• Records for this exercise:
** BEGIN **
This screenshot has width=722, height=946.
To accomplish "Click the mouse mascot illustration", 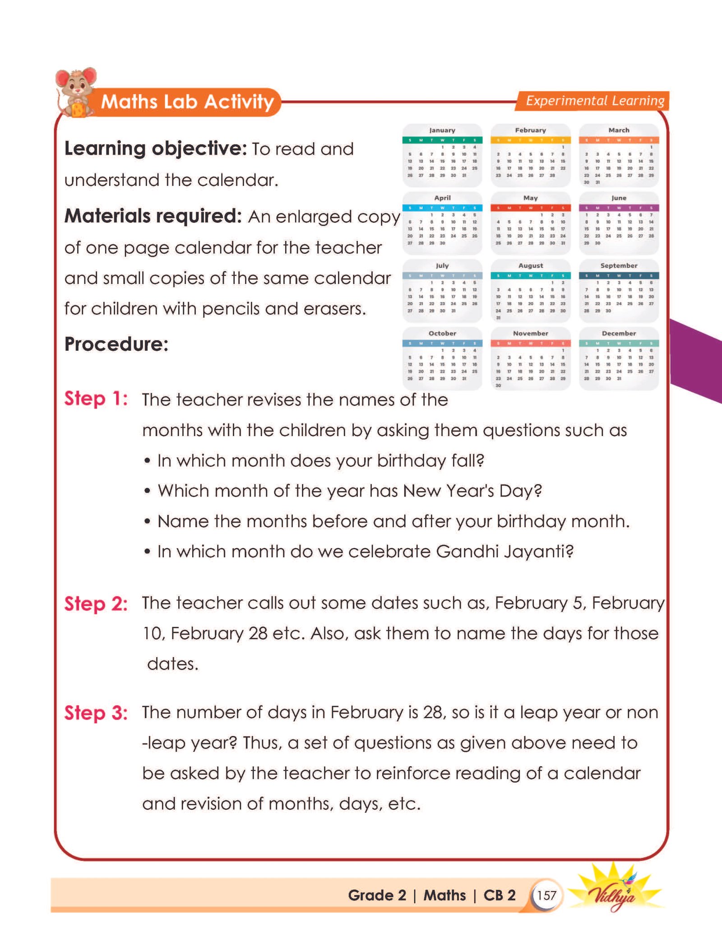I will point(76,92).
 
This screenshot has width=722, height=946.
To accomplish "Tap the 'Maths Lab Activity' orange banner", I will point(187,102).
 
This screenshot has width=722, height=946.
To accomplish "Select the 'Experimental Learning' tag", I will point(594,101).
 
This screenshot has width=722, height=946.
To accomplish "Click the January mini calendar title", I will point(442,130).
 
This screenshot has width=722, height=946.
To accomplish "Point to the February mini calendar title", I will point(530,130).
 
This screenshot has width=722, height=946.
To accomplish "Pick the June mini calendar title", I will point(619,198).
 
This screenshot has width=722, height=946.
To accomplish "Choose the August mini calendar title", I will point(530,266).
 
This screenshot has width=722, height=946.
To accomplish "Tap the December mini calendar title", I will point(619,334).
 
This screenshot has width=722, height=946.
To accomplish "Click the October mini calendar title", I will point(442,334).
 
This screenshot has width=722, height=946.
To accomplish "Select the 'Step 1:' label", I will point(96,399).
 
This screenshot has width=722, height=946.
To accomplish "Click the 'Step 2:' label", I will point(96,604).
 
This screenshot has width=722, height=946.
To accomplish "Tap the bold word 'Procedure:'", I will point(116,344).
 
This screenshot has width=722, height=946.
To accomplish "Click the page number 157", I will point(546,895).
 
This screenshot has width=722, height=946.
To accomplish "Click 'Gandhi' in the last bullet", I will point(467,551).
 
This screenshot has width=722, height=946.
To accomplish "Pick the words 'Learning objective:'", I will point(156,149).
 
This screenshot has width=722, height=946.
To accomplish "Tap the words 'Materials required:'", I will point(153,216).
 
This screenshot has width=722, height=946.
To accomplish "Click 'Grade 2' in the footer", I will point(377,895).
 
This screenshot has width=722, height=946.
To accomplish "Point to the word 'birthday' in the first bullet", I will point(412,461).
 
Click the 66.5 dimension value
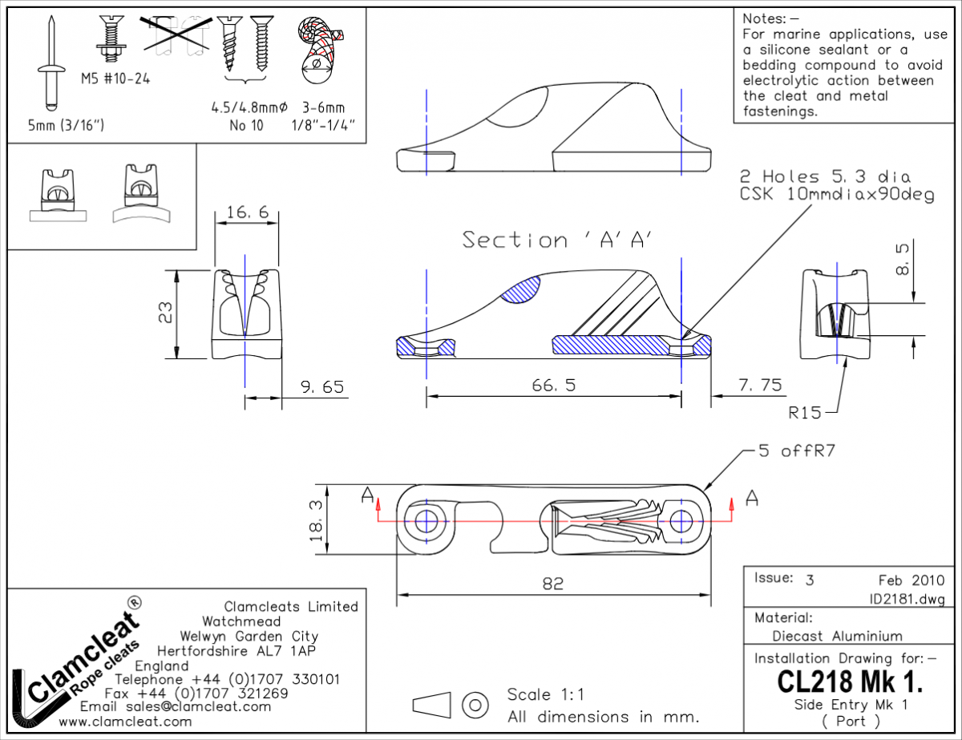pyautogui.click(x=554, y=386)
** END **
Count the lines in the records above that contain the word "Select". Give only the number.

2